Calon Arang: From Oral Tradition to Text in Pramoedya Ananta Toer’s Narrative for the Advancement of Literary Education
DOI:
https://doi.org/10.31091/bbwp.v5i1.640Keywords:
Calon Arang, Pramoedya Ananta Toer, Literary Education, Gender Equality, Critical Literacy, Narrative TransformationAbstract
This study examines the narrative transformation of Calon Arang, a Balinese folklore rich in mysticism and local ethics, into a modern literary text reinterpreted by Pramoedya Ananta Toer. The research assumes that Pramoedya did not merely adapt a folktale but carried out an ideological reconstruction of the character Calon Arang as a symbol of female resistance against structural injustice, gender stigma, and patriarchal epistemological hegemony. In Pramoedya's version, the elderly woman, long portrayed as an evil witch, is reimagined as an intelligent, courageous figure who subverts masculine power structures—both royal and religious. The study employs an intertextual approach and critical discourse analysis by comparing the oral narratives of Calon Arang in Balinese tradition—recorded in lontar manuscripts and dramatized in Calonarang performances—with Pramoedya’s literary text. Using postcolonial feminist theory and Paulo Freire’s critical pedagogy, this research explores the potential of Calon Arang as a teaching material that cultivates both local cultural literacy and critical gender awareness in the classroom. Findings show that the transformation of Calon Arang from oral folklore to modern literary text signifies a paradigmatic shift: from a myth of ostracism to a narrative of resistance.
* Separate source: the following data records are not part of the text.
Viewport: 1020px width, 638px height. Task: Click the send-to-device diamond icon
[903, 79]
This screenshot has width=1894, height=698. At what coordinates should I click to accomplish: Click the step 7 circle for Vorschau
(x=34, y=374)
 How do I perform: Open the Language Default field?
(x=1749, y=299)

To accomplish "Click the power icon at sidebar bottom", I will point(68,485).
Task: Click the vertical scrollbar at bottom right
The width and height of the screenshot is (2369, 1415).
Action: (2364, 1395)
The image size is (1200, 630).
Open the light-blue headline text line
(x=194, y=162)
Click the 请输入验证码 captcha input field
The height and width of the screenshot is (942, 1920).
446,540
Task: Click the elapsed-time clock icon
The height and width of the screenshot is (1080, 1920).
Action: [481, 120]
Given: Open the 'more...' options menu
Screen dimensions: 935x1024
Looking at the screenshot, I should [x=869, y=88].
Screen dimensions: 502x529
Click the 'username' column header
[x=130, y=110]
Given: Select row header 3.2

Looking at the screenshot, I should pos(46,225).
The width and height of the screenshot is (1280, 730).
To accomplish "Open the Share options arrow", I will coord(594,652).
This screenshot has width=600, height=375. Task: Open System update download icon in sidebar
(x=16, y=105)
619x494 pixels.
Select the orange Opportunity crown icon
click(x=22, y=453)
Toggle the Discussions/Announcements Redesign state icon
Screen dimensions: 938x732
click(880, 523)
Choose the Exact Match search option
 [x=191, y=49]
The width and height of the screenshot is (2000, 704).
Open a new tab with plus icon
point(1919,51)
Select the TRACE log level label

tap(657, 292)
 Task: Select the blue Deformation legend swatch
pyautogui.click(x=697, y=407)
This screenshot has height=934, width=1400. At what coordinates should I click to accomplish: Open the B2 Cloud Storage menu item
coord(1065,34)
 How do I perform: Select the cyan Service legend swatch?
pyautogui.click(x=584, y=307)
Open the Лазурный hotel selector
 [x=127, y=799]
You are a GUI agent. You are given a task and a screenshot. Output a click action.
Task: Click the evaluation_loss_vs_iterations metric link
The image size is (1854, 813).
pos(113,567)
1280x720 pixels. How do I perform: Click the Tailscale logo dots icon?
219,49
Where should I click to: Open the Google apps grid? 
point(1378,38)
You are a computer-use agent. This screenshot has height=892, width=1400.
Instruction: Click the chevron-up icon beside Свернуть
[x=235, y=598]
Pramoedya’s Calon Arang emerges not as an emblem of evil but as a metaphor for the educated woman oppressed for resisting sexist norms and unequal socio-religious power. The work is thus relevant for inclusion in secondary and higher education literary curricula as a progressive model of critical literacy rooted in local culture. The study concludes that integrating local folklore into modern literature not only enriches the Indonesian literary canon but also opens dialogic spaces across generations, between myth and social critique, and between education and emancipation. Within the context of the Merdeka Curriculum, this study offers a strategic contribution to the development of contextual, transformative, and gender-sensitive literary education.